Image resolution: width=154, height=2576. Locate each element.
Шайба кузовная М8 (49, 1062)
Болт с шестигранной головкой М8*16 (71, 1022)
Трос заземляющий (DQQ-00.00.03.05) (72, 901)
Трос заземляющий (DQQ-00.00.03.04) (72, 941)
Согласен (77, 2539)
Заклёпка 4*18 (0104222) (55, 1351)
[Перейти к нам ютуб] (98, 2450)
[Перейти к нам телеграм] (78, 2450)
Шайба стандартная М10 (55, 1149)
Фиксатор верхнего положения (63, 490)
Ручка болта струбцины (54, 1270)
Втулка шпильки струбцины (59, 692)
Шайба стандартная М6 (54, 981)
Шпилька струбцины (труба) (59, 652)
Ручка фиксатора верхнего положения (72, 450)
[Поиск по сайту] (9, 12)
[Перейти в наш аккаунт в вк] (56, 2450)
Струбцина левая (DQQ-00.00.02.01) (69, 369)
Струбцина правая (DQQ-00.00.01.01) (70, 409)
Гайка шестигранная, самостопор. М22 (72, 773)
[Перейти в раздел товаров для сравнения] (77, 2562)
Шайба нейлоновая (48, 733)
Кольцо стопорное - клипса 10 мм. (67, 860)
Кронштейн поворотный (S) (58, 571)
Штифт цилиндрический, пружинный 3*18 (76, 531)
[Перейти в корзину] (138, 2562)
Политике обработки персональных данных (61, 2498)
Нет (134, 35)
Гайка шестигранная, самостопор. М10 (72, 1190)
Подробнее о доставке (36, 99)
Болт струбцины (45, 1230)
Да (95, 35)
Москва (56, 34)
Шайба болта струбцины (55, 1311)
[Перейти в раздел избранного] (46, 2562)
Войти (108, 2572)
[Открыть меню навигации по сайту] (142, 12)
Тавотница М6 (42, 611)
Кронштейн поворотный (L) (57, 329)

※ ※ ※

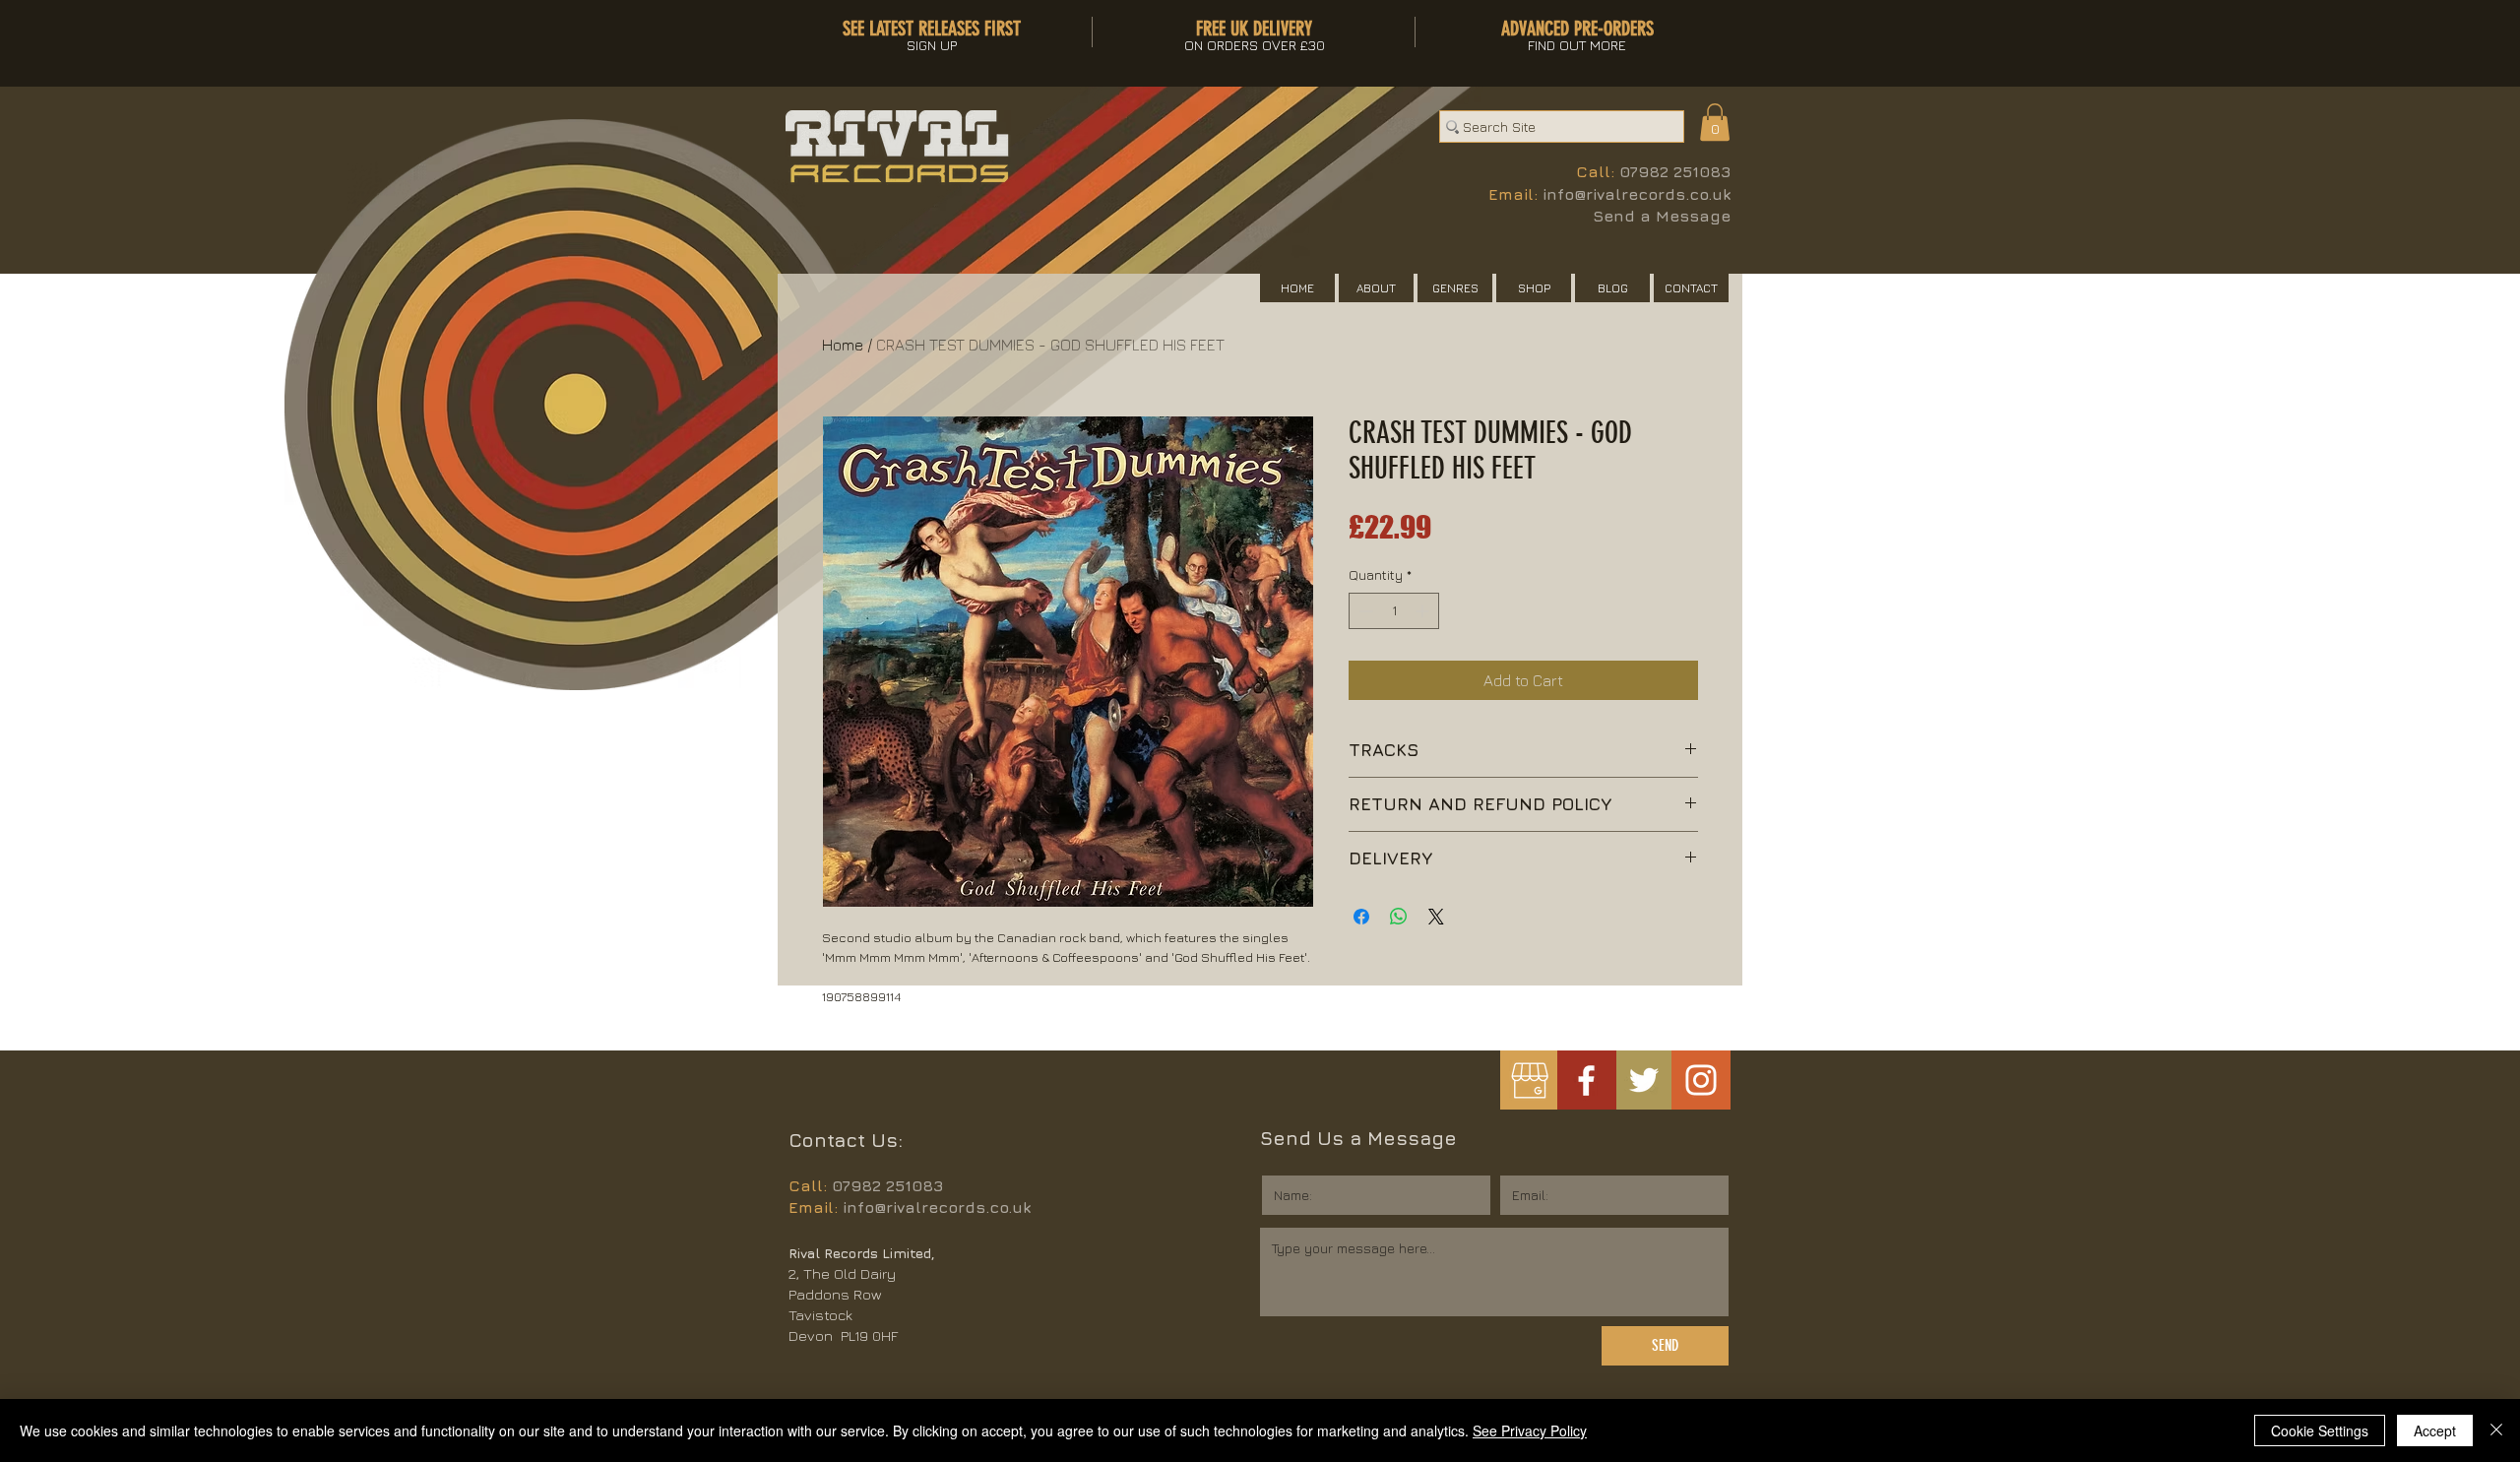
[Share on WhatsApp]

※ ※ ※

YOUR ASSIGNMENT: Your answer must consist solely of the lines above between the line holding "Image resolution: width=154, height=2576." and the line holding "Шпилька струбцины (труба) (59, 652)", inclusive, copied exactly.

RESPONSE TO THIS TASK:
Image resolution: width=154, height=2576. Locate each element.
Шайба кузовная М8 (49, 1062)
Болт с шестигранной головкой М8*16 (71, 1022)
Трос заземляющий (DQQ-00.00.03.05) (72, 901)
Трос заземляющий (DQQ-00.00.03.04) (72, 941)
Согласен (77, 2539)
Заклёпка 4*18 (0104222) (55, 1351)
[Перейти к нам ютуб] (98, 2450)
[Перейти к нам телеграм] (78, 2450)
Шайба стандартная М10 (55, 1149)
Фиксатор верхнего положения (63, 490)
Ручка болта струбцины (54, 1270)
Втулка шпильки струбцины (59, 692)
Шайба стандартная М6 (54, 981)
Шпилька струбцины (труба) (59, 652)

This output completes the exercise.